Foundations of a Multi-Cloud Security Strategy
I’ve spent a good year working on a security strategy to manage multi-cloud environments, in this article I want to share what I wish we did in advance to be better prepared.
(Are you an AWS shop that is suddenly starting to deal with a lot of Google Cloud Platform? Check out my introduction to GCP for security teams.)
Congrats, you are already multi-cloud
Going multi-cloud doesn’t make any sense from a security point of view.
Good security is achieved more easily on a standardized stack. Spanning across different cloud providers is a step in the opposite direction.
(Additionally, all the nuances between the shared responsibility models will worsen your blind spots)
But like it or not you are already multi-cloud, or soon to be if your company is growing.
There are two ways to the weeping and gnashing of teeth (aka multi-cloud) :
- Procurement of new Platform as a Service (PaaS): developers will start using specific PaaS that are not offered by your main cloud (e.g. “GCP has a lot of Machine Learning toys!”)
- Merger and Acquisitions (M&A): you will inherit existing infrastructures on other cloud providers from the companies you end up acquiring
While a new PaaS is something you can mostly address with some notice, a M&A is a sudden jump in the dark: security is notified just a little bit earlier than everyone else.
Looking back with my now better hindsight, this is what I would focus on.
1. Prioritize Incident Response and Log collection
The first priority is supporting the Incident Response (IR) process.
(If you don’t have one, have one)
It’s unlikely that the security team, who organically specialized in a single cloud provider, will have the know-how from the start to drive a hardening strategy on another provider.
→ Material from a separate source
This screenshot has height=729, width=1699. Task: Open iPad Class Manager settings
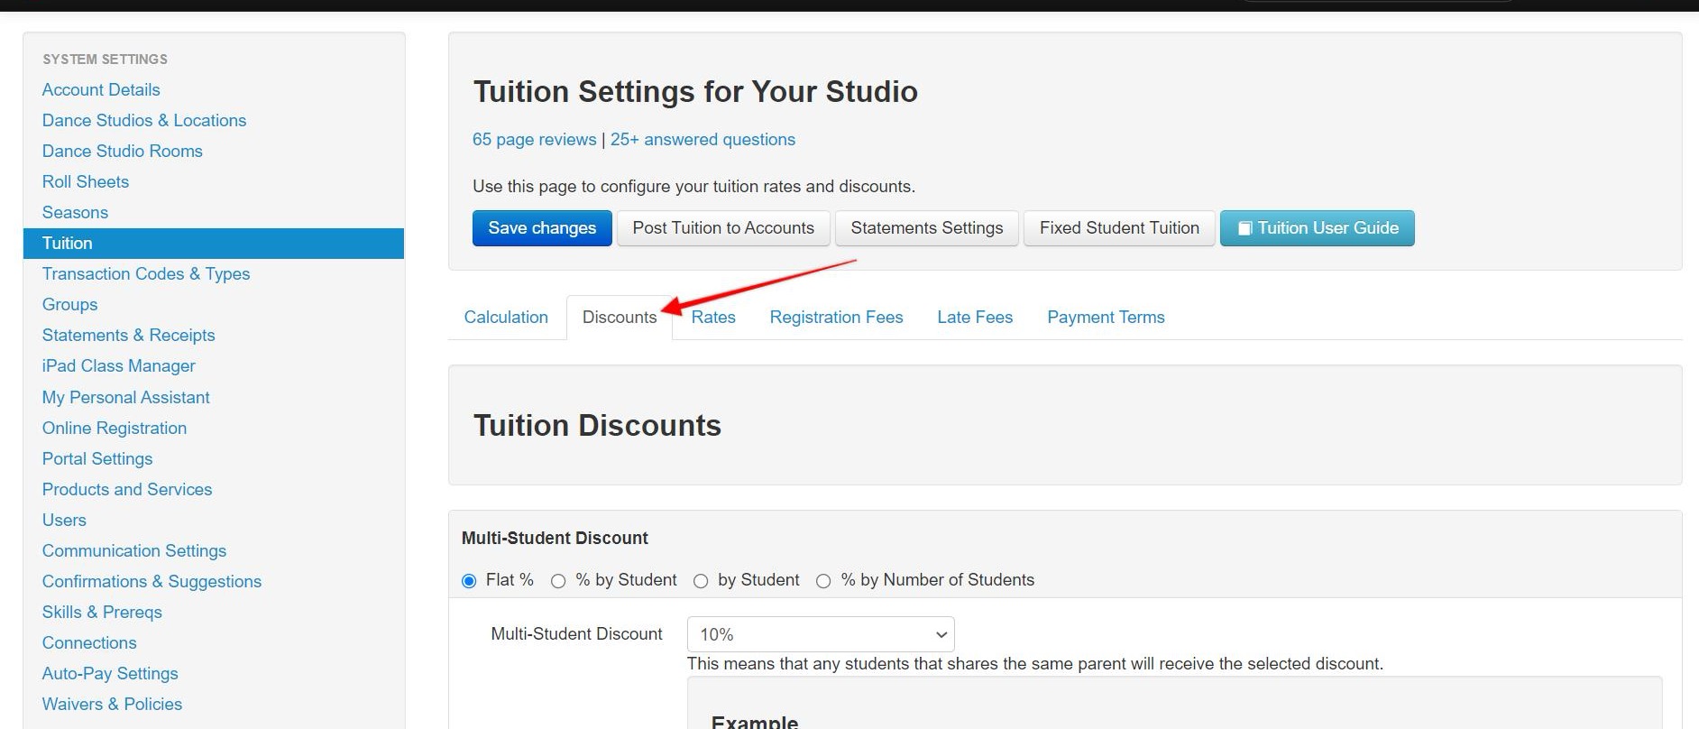[x=118, y=366]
You are going to play a reactive game for a while.
As such you need a Security Information and Event Management (SIEM) system and a playbook to start ingesting relevant logs.
You want to have the data to investigate a breach and malicious lateral movements as fast as possible, and that usually comes from:
- Identity and Access Management (IAM) logs
- Configuration change logs
- Network logs (when applicable)
Invest in educating the security team and, in case of an M&A, partner with the acquired operation teams so that they can support you.
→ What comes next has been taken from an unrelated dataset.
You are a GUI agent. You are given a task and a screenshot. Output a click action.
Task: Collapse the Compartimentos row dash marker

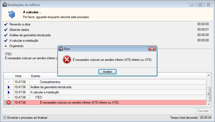tap(9, 82)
2. Build an inventory of your new cloud assets
Secondly you want to build an inventory of your new assets.
You can’t prioritize any hardening if you don’t know what you are running.
Additionally, having an inventory can help you track relevant stakeholders who operate the new systems and you need them for any security work in the new environment.
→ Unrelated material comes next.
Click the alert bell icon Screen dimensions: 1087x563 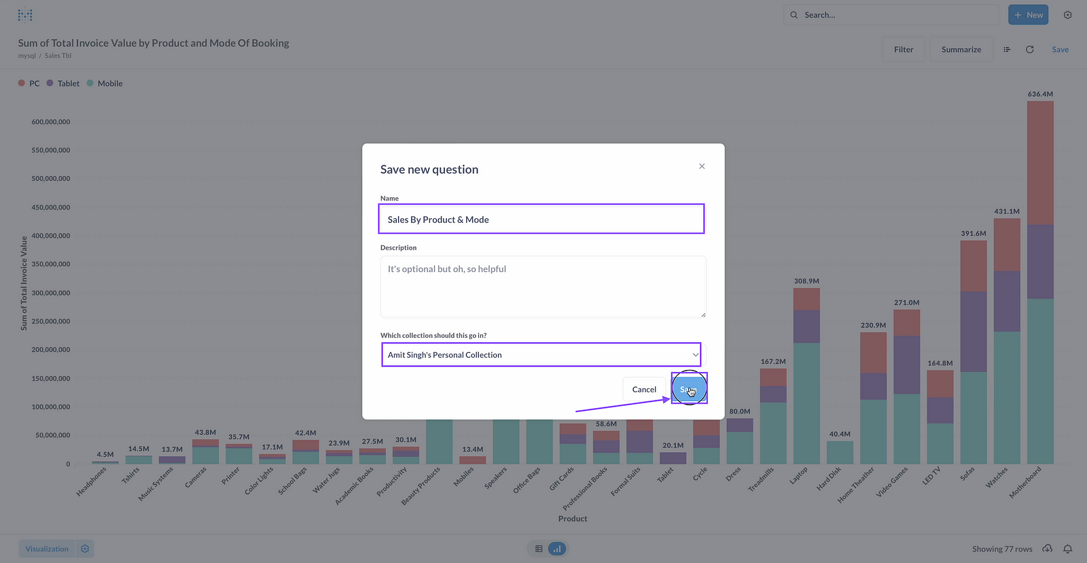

If developers are advocating for using a specific platform service you should push for having a process that will promote someone accountable for the use of that service, before people start using it.
The risk you want to avoid is to have experimental services becoming a foundational piece of the production environment without anyone in security noticing.
I’ve seen this happening a lot with serverless stuff.
This is a costly investment area because ultimately what you want is a holistic control plane and no cloud provider will offer that. So you either buy an expensive third party solution or you have to build your own.
3. Declarative Identity and Access Management
The number one headache of a multi cloud environment is Identity and Access Management (IAM).
Did you know?
IAM is the fastest way for your company to make the news
While the concepts are similar across providers, each one of them implement IAM in a different way.
The temptation is to try to uniform IAM across providers but I would advise to resist the urge and switch your attention to implementing declarative policies.
What does it mean?
It means that nobody can access the cloud console for IAM purposes: add a user, create a Service Account, assign Roles and permissions. They must commit a change to a terraform file, a yaml, a spreadsheet, a post-it, whatever.
Being declarative has a few solid advantage:
- A declarative set of policies is a form of inventory in itself, see point #2
- Declarative policies are a central place where the security team can start implementing constrains
- Declarative policies are a central place where Security can become a gatekeeper
- Declarative policies provide an easy way to track, revert and enforce changes.
The trade-off here is the introduction of more friction for users, and it is going to be a hard sell. Lobby harder.
Conclusion
In the Utopia of information security there is no such thing as multi-cloud, or — even better — not even computers.
But we live in this reality and we have no choice but to face it.
These are the three main things I think will make a security team better equipped for the challenge.